ABOUT THIS EXERCISE ▸
Return the records exactly, keeping every line as it is.
+--
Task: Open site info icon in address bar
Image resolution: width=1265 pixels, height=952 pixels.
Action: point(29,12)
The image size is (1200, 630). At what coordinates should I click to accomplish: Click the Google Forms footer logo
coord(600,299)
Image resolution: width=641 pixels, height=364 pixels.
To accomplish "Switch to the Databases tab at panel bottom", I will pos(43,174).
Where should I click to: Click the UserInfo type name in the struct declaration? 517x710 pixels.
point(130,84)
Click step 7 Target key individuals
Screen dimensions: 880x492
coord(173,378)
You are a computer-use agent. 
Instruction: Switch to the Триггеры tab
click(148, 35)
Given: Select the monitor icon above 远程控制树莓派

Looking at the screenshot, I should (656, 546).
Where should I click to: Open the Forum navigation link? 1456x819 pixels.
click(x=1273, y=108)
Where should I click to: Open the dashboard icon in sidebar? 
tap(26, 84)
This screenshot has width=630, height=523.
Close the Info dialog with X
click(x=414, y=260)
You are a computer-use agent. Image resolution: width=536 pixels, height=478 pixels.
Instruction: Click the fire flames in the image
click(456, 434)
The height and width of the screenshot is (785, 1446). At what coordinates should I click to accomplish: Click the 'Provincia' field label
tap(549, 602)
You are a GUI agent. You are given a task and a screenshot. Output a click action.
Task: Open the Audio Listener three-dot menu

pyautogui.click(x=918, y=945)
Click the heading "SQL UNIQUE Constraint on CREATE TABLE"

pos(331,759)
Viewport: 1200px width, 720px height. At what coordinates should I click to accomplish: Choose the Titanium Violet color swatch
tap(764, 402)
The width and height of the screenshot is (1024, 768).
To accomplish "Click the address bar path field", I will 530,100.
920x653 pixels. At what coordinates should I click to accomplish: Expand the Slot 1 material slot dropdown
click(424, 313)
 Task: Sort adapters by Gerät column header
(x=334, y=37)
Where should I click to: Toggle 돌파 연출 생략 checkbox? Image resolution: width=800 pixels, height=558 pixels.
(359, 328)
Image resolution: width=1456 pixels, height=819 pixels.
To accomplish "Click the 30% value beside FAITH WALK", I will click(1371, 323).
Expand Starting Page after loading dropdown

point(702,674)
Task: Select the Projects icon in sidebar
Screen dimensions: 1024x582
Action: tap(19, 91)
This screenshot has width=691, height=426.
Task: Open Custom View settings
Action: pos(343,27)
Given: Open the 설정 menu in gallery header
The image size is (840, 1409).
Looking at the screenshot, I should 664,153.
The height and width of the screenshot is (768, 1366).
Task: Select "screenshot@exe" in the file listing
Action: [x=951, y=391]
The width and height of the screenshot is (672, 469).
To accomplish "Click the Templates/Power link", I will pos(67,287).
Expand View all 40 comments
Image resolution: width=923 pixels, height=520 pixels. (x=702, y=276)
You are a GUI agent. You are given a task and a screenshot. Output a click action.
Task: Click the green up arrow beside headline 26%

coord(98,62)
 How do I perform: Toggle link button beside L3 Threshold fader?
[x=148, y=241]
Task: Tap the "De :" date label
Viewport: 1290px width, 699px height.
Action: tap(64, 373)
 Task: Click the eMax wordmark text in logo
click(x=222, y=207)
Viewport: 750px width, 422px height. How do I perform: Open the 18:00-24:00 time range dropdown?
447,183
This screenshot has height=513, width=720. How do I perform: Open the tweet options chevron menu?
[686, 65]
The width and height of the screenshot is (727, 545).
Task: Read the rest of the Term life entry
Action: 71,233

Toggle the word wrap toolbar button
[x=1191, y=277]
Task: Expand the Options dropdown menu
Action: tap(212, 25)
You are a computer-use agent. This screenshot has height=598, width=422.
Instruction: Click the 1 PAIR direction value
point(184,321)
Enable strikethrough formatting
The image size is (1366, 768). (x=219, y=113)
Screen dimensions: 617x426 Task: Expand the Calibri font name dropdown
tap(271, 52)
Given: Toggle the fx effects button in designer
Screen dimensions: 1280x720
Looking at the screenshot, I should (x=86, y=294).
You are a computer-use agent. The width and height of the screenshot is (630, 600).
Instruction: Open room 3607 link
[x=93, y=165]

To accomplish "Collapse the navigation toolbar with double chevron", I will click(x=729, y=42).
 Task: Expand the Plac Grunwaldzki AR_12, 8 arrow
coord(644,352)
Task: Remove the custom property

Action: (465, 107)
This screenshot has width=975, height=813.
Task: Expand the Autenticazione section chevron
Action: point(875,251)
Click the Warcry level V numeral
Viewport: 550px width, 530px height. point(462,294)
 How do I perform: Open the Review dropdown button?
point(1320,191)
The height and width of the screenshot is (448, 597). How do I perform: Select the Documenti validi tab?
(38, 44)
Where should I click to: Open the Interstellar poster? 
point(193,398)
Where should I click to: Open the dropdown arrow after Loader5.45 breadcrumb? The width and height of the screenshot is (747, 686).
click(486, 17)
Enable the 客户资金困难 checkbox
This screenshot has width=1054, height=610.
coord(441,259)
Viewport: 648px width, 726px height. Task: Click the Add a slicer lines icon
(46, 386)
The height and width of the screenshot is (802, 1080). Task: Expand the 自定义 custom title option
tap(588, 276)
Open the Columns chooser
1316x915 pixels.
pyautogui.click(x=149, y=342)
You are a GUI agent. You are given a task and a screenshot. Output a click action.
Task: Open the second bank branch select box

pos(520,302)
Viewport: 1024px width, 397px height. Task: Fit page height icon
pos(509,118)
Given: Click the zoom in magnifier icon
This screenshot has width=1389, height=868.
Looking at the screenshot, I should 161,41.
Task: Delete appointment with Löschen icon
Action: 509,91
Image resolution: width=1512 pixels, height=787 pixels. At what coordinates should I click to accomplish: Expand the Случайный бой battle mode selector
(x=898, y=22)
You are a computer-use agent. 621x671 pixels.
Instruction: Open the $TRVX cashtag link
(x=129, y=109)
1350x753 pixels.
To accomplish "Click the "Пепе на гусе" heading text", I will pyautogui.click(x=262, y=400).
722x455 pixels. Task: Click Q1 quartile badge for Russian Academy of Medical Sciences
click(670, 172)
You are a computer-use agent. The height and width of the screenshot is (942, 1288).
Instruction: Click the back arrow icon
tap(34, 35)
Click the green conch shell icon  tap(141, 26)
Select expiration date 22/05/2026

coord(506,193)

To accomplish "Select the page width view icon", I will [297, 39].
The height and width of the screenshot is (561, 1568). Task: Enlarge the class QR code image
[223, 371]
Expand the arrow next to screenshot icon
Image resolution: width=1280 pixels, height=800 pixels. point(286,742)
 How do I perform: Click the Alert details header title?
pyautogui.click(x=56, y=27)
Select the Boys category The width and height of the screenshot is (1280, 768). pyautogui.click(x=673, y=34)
+--
EXERCISE SOLUTION ▸
Task: Open site info icon in address bar
Image resolution: width=1265 pixels, height=952 pixels.
Action: point(29,12)
The image size is (1200, 630). At what coordinates should I click to accomplish: Click the Google Forms footer logo
coord(600,299)
Image resolution: width=641 pixels, height=364 pixels.
To accomplish "Switch to the Databases tab at panel bottom", I will pos(43,174).
Where should I click to: Click the UserInfo type name in the struct declaration? 517x710 pixels.
point(130,84)
Click step 7 Target key individuals
Screen dimensions: 880x492
coord(173,378)
You are a computer-use agent. 
Instruction: Switch to the Триггеры tab
click(148, 35)
Given: Select the monitor icon above 远程控制树莓派

Looking at the screenshot, I should (656, 546).
Where should I click to: Open the Forum navigation link? 1456x819 pixels.
click(x=1273, y=108)
Where should I click to: Open the dashboard icon in sidebar? 
tap(26, 84)
This screenshot has width=630, height=523.
Close the Info dialog with X
click(x=414, y=260)
You are a computer-use agent. Image resolution: width=536 pixels, height=478 pixels.
Instruction: Click the fire flames in the image
click(456, 434)
The height and width of the screenshot is (785, 1446). At what coordinates should I click to accomplish: Click the 'Provincia' field label
tap(549, 602)
You are a GUI agent. You are given a task and a screenshot. Output a click action.
Task: Open the Audio Listener three-dot menu

pyautogui.click(x=918, y=945)
Click the heading "SQL UNIQUE Constraint on CREATE TABLE"

pos(331,759)
Viewport: 1200px width, 720px height. At what coordinates should I click to accomplish: Choose the Titanium Violet color swatch
tap(764, 402)
The width and height of the screenshot is (1024, 768).
To accomplish "Click the address bar path field", I will 530,100.
920x653 pixels. At what coordinates should I click to accomplish: Expand the Slot 1 material slot dropdown
click(424, 313)
 Task: Sort adapters by Gerät column header
(x=334, y=37)
Where should I click to: Toggle 돌파 연출 생략 checkbox? Image resolution: width=800 pixels, height=558 pixels.
(359, 328)
Image resolution: width=1456 pixels, height=819 pixels.
To accomplish "Click the 30% value beside FAITH WALK", I will click(1371, 323).
Expand Starting Page after loading dropdown

point(702,674)
Task: Select the Projects icon in sidebar
Screen dimensions: 1024x582
Action: tap(19, 91)
This screenshot has width=691, height=426.
Task: Open Custom View settings
Action: pos(343,27)
Given: Open the 설정 menu in gallery header
The image size is (840, 1409).
Looking at the screenshot, I should 664,153.
The height and width of the screenshot is (768, 1366).
Task: Select "screenshot@exe" in the file listing
Action: [x=951, y=391]
The width and height of the screenshot is (672, 469).
To accomplish "Click the Templates/Power link", I will pos(67,287).
Expand View all 40 comments
Image resolution: width=923 pixels, height=520 pixels. (x=702, y=276)
You are a GUI agent. You are given a task and a screenshot. Output a click action.
Task: Click the green up arrow beside headline 26%

coord(98,62)
 How do I perform: Toggle link button beside L3 Threshold fader?
[x=148, y=241]
Task: Tap the "De :" date label
Viewport: 1290px width, 699px height.
Action: tap(64, 373)
 Task: Click the eMax wordmark text in logo
click(x=222, y=207)
Viewport: 750px width, 422px height. How do I perform: Open the 18:00-24:00 time range dropdown?
447,183
This screenshot has height=513, width=720. How do I perform: Open the tweet options chevron menu?
[686, 65]
The width and height of the screenshot is (727, 545).
Task: Read the rest of the Term life entry
Action: 71,233

Toggle the word wrap toolbar button
[x=1191, y=277]
Task: Expand the Options dropdown menu
Action: tap(212, 25)
You are a computer-use agent. This screenshot has height=598, width=422.
Instruction: Click the 1 PAIR direction value
point(184,321)
Enable strikethrough formatting
The image size is (1366, 768). (x=219, y=113)
Screen dimensions: 617x426 Task: Expand the Calibri font name dropdown
tap(271, 52)
Given: Toggle the fx effects button in designer
Screen dimensions: 1280x720
Looking at the screenshot, I should (x=86, y=294).
You are a computer-use agent. The width and height of the screenshot is (630, 600).
Instruction: Open room 3607 link
[x=93, y=165]

To accomplish "Collapse the navigation toolbar with double chevron", I will click(x=729, y=42).
 Task: Expand the Plac Grunwaldzki AR_12, 8 arrow
coord(644,352)
Task: Remove the custom property

Action: (465, 107)
This screenshot has width=975, height=813.
Task: Expand the Autenticazione section chevron
Action: point(875,251)
Click the Warcry level V numeral
Viewport: 550px width, 530px height. point(462,294)
 How do I perform: Open the Review dropdown button?
point(1320,191)
The height and width of the screenshot is (448, 597). How do I perform: Select the Documenti validi tab?
(38, 44)
Where should I click to: Open the Interstellar poster? 
point(193,398)
Where should I click to: Open the dropdown arrow after Loader5.45 breadcrumb? The width and height of the screenshot is (747, 686).
click(486, 17)
Enable the 客户资金困难 checkbox
This screenshot has width=1054, height=610.
coord(441,259)
Viewport: 648px width, 726px height. Task: Click the Add a slicer lines icon
(46, 386)
The height and width of the screenshot is (802, 1080). Task: Expand the 自定义 custom title option
tap(588, 276)
Open the Columns chooser
1316x915 pixels.
pyautogui.click(x=149, y=342)
You are a GUI agent. You are given a task and a screenshot. Output a click action.
Task: Open the second bank branch select box

pos(520,302)
Viewport: 1024px width, 397px height. Task: Fit page height icon
pos(509,118)
Given: Click the zoom in magnifier icon
This screenshot has width=1389, height=868.
Looking at the screenshot, I should 161,41.
Task: Delete appointment with Löschen icon
Action: 509,91
Image resolution: width=1512 pixels, height=787 pixels. At what coordinates should I click to accomplish: Expand the Случайный бой battle mode selector
(x=898, y=22)
You are a computer-use agent. 621x671 pixels.
Instruction: Open the $TRVX cashtag link
(x=129, y=109)
1350x753 pixels.
To accomplish "Click the "Пепе на гусе" heading text", I will pyautogui.click(x=262, y=400).
722x455 pixels. Task: Click Q1 quartile badge for Russian Academy of Medical Sciences
click(670, 172)
You are a computer-use agent. The height and width of the screenshot is (942, 1288).
Instruction: Click the back arrow icon
tap(34, 35)
Click the green conch shell icon  tap(141, 26)
Select expiration date 22/05/2026

coord(506,193)

To accomplish "Select the page width view icon", I will [297, 39].
The height and width of the screenshot is (561, 1568). Task: Enlarge the class QR code image
[223, 371]
Expand the arrow next to screenshot icon
Image resolution: width=1280 pixels, height=800 pixels. point(286,742)
 How do I perform: Click the Alert details header title?
pyautogui.click(x=56, y=27)
Select the Boys category The width and height of the screenshot is (1280, 768). pyautogui.click(x=673, y=34)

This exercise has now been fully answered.